Viewing entries tagged
Big Data


Does Correlation Trump Causation?

A new book called Big Data: A Revolution That Will Transform How We Live, Work and Think, written by Viktor Mayer-Schonberger of Oxford and Kenneth Cukier of The Economist, raises some intriguing and provocative issues for data publishers.  Among  them is this one:

 “…society will need to shed some of its obsession for causality in exchange for simple correlation: not knowing why but only what.”

The underlying thinking as I understand it is that Big Data, because it can analyze and yield insight from millions or even billions of data points, is both incredibly powerful and uncannily accurate, in large part because of the massive sample sizes involved.

But are all Big Data insights created equal?

Without a doubt, some insights from Big Data analytics yields useful and low-risk results. If Big Data, for example, were to determine that from a price perspective, the best time to purchase an airline ticket is 11 days prior to departure, I have both useful information and not a care in the world about causation. Ironically, in this example, Big Data would be used to outsmart airline Big Data analytics that are trying to optimize revenues through variable pricing.

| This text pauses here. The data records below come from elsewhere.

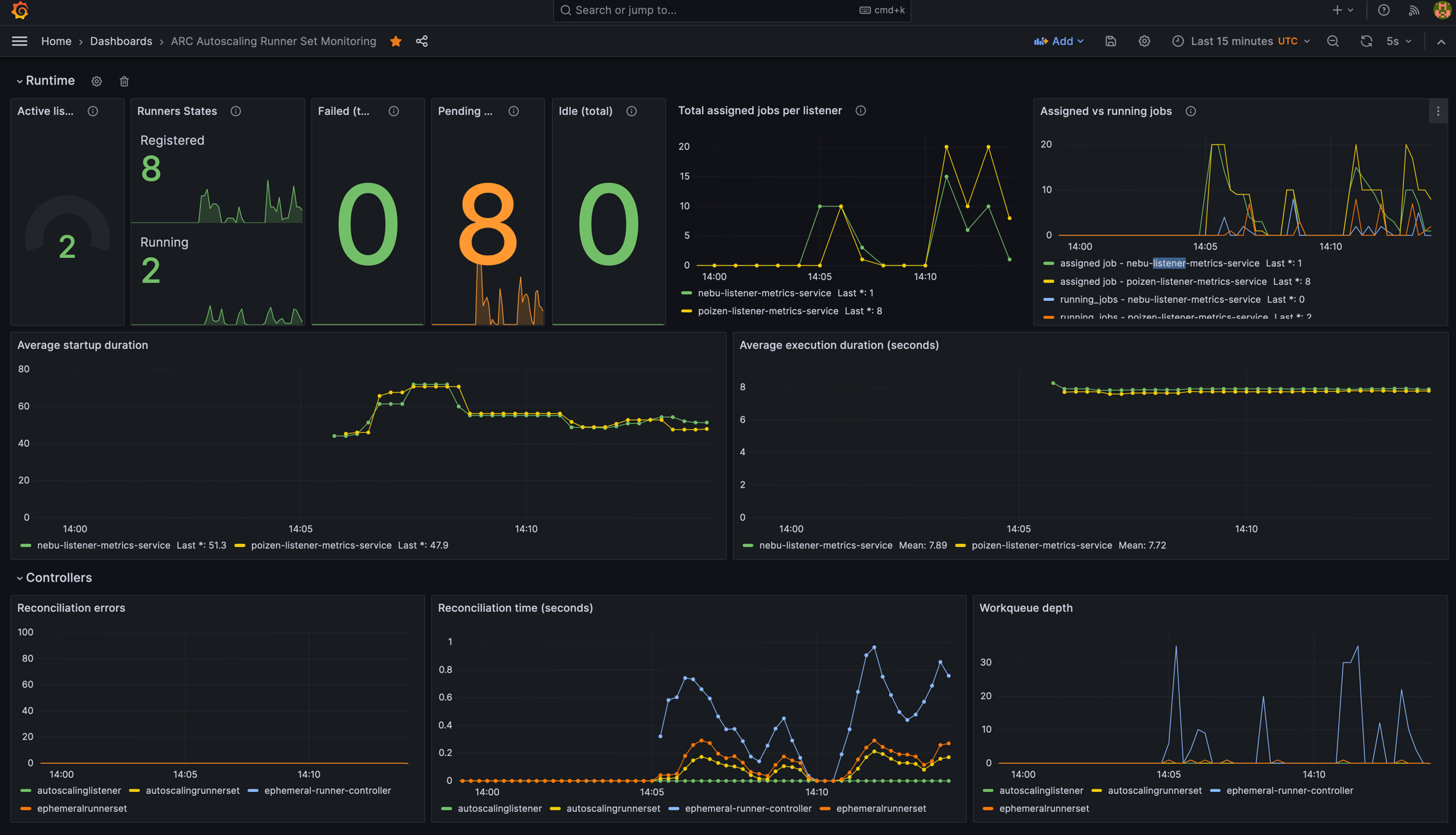The image size is (1456, 835).
Task: Refresh the dashboard manually
Action: (1366, 41)
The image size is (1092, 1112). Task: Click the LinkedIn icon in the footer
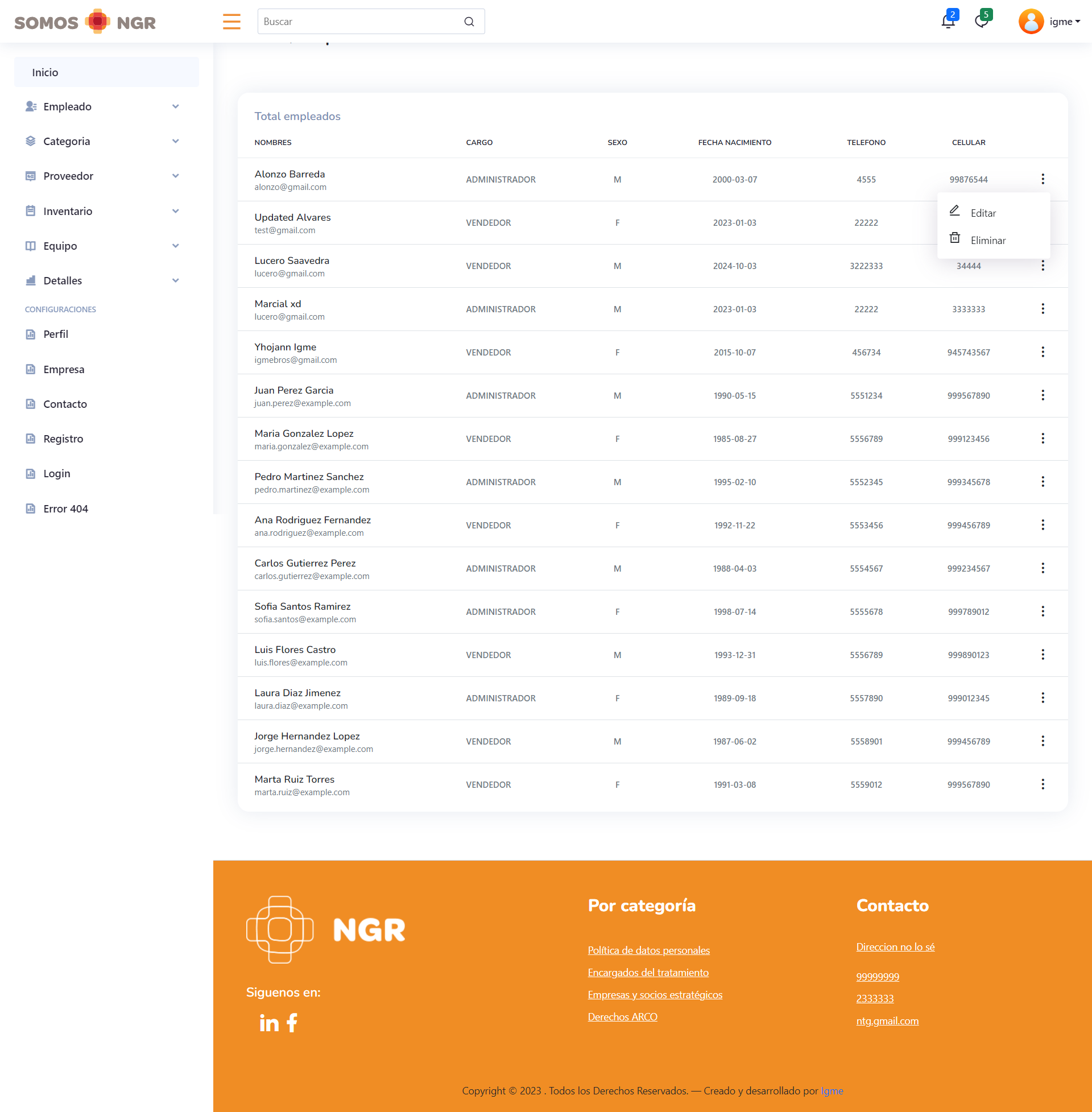(268, 1022)
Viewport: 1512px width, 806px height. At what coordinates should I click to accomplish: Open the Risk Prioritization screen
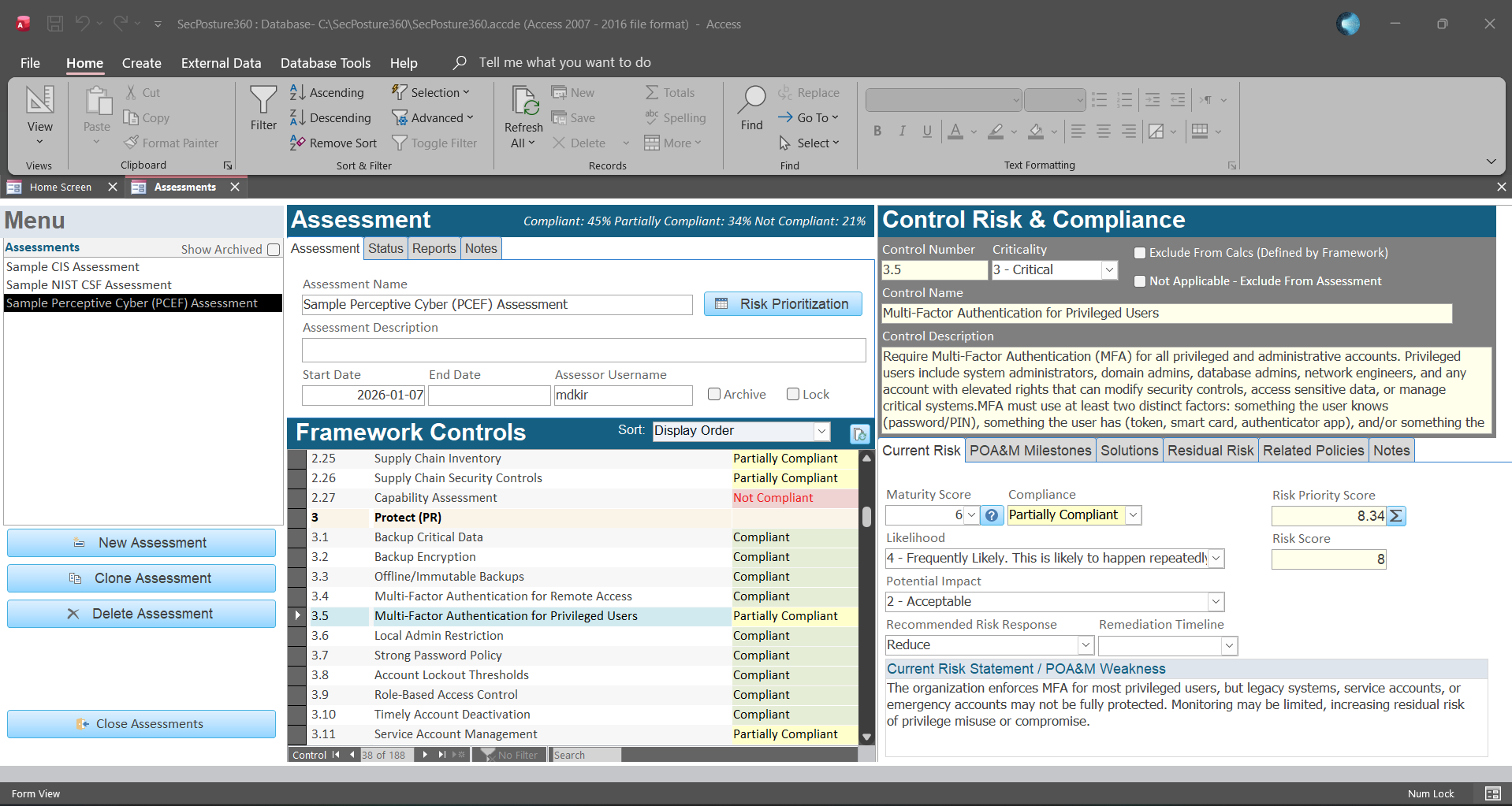782,303
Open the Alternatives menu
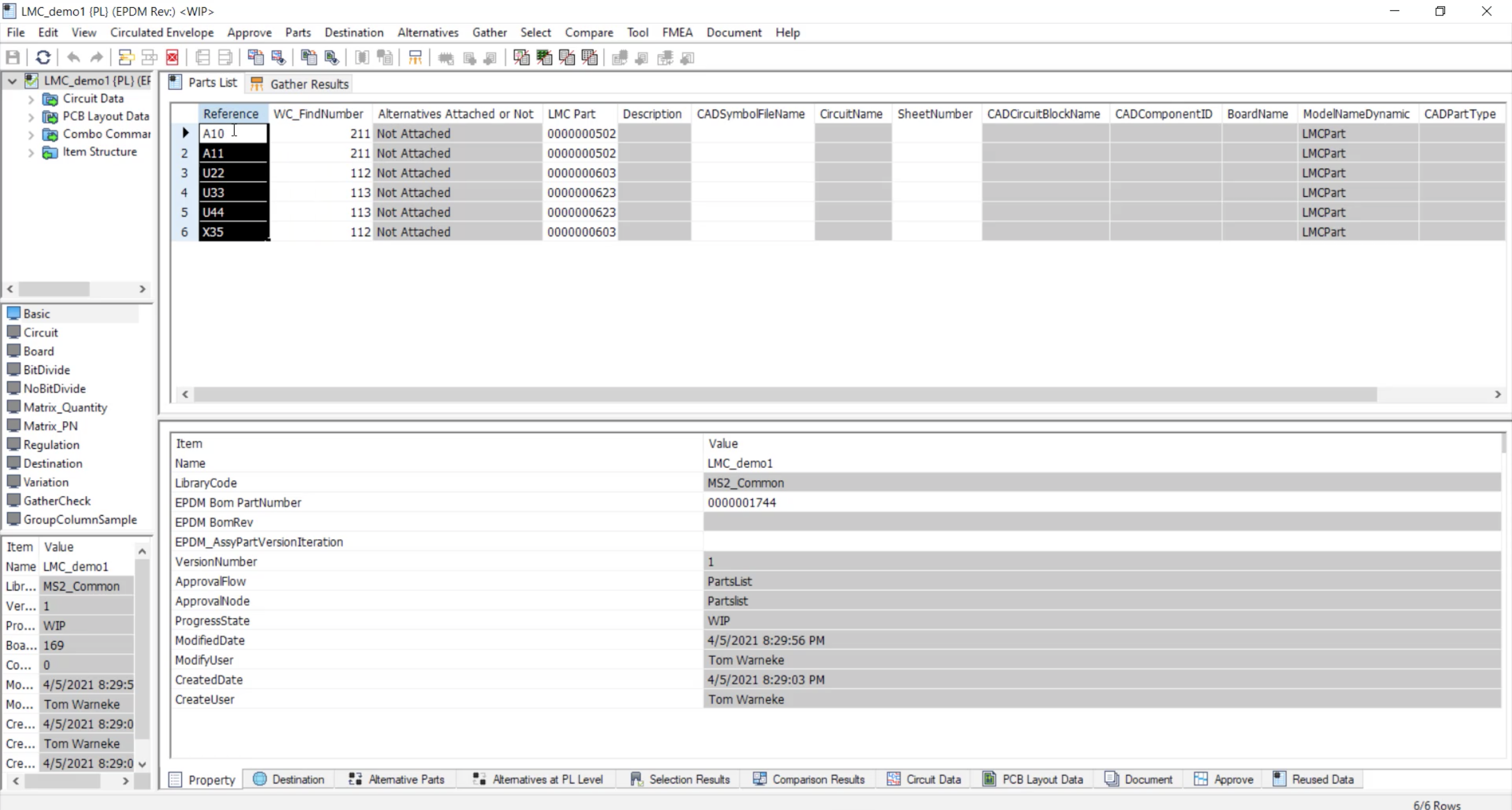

But riding solely on correlation often creates situations where heavy-handed or even ridiculous steps would be necessary to act on Big Data insights. Consider a vexing issue such as alcoholism. What if we learned through Big Data analytics that left-handed males who played tennis and drove red cars had an unusually high propensity to become alcoholics? Correlation identifies the problem, but it doesn’t provide much of a solution. Do we ban alcohol for this entire group? Do we tell left-handed males that they can either play tennis or drive a red car, but not both? Does breaking the correlative pattern actually work to prevent the correlated result? Things can get strange and confusing very quickly when you rely entirely on correlation.

Am I calling into question the value of Big Data analytics? Not at all. The ability to powerfully analyze massive data sets will be beneficial to all of us, in many different ways. But to suggest that Big Data correlations can largely supplant causation research plays into the Big Data hype by suggesting it is a pat, “plug and play” solution to all problems. Big Data can very usefully shape and define causal research, but there are numerous situations where it can’t simply replace it.

The lesson here is that while you should embrace Big Data and its big potential, remain objective and ask tough questions to separate Big Data from Big Hype because lately, the two have been tightly correlated.



Walking Around Money

A young company called Placed is deep into Big Data analytics, but with a twist: it marries customer data with its own proprietary data to yield insights into customer behavior. Essentially, Placed wants to provide context around how customers use the mobile applications of its clients, for example, when do they use the app and where do they use it?

The “where” part of the analysis is what’s interesting. Placed could simply spit back to its clients that its customers are in certain ZIP codes or other dry demographics – interesting, like so many analytics reports are, but not particularly useful.

Instead Placed marries customer location with its own proprietary database of places – named stores, major buildings, points of interest. By connecting the two, Placed can tell its clients where mobile use of its app is occurring. For example, if a client’s customers utilize its mobile app in a competitor’s store, it might suggest competitive price comparisons. Knowing its customers frequent Starbucks and nightclubs might influence the clients’ marketing strategy or advertising campaign design. Knowing that the app is used most often when someone is walking (yes, Placed can tell you that) can be important for user interface design – you get the idea.

And therein lies an important insight. There are an endless number of companies offering Big Data analytics capabilities. But almost all of them expect their customers to bring both the problem and the data. That’s a sure recipe for commoditization, and as analytics software evolve, it’s also certain that the companies with the biggest analytics needs will decide to do the work themselves.

Solution? Big Data analytics players should bring proprietary data to the party. Placed is a perfect case study. It differentiates itself by providing answers others can’t. It adds value to its analytics by integrating proprietary and licensed data with customer data and its own optimized analytical tools. As I discussed in my presentation at DataContent 2012, there are lots of ways publishers can profit from the Big Data revolution -- even if they don't have big data themselves.

In a market where companies like Placed can make money by tracking people walking around, it behooves data publishers to walk around to some of these Big Data analytics players and suggest data partnerships that will help them stand out from the crowd.